I won’t mind having Custard apple trees if they are bringing joy to someone’s heart. I don’t feel the need of an ‘Authentic’ stamp on a story like the one your mom shares 🙂 Its a story of creation, creation of a tree, which is going to stand in that backyard for a duration that will be longer than that of your story 🙂 And even if the story has not to support it, so what? Don’t we have zillions of fictional stories out there that we can’t enter another one in the list 🙂 Long after I’m gone I will be a story too without any proof or whatsoever…. 😉 Its all a matter of changing frames of mind 🙂 A story is a story, be it real or fiction.
Am I making sense? LOL 😀 (see I’m free in the office and have all the time in the world to blabber 😛 😀 )
shail said:
You may have had plenty of time on your hands. But I know from your comment that you missed reading the last two paras of the post and so missed the res of my post. “A story is a story.” Really? So we are at liberty to make up stories about others that may not be true and spread them all around? We can make baseless accusations based on our own fertile imagination? Is that what you are saying? 🙂
bhagwad said:
Secunderabad huh? I have some…interesting memories of that place.

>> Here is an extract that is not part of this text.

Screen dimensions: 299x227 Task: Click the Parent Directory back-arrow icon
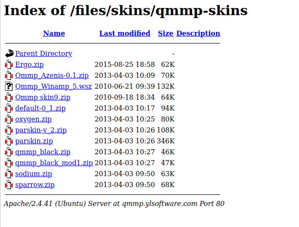pos(9,54)
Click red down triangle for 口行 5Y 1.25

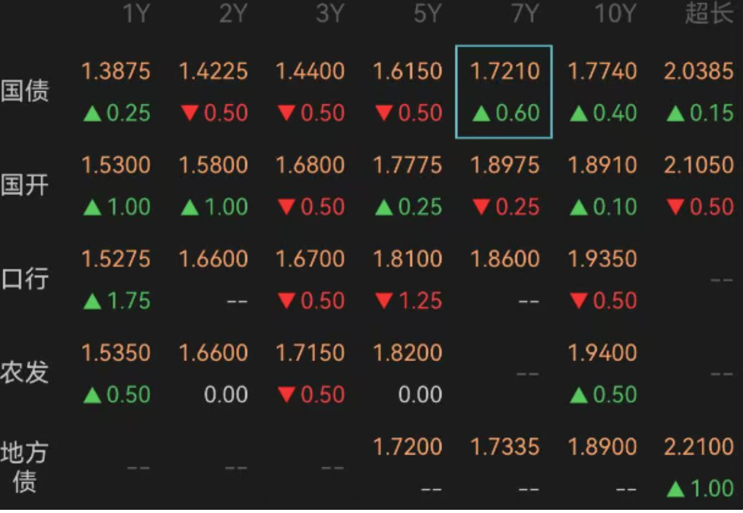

Used to go there as a kid to visit relatives and later kept visiting as I did my MBA in Hyderabad.
Questioning your deepest beliefs requires a lot of courage. A person whose entire value system depends on religion for example may not be willing to face the shattering truth of the non existence of god…and really who can blame them? Many times I myself have wished that I had the comfort of knowing that a god exists who’s aware of our existence. Imagine a person whose very well being depends on it?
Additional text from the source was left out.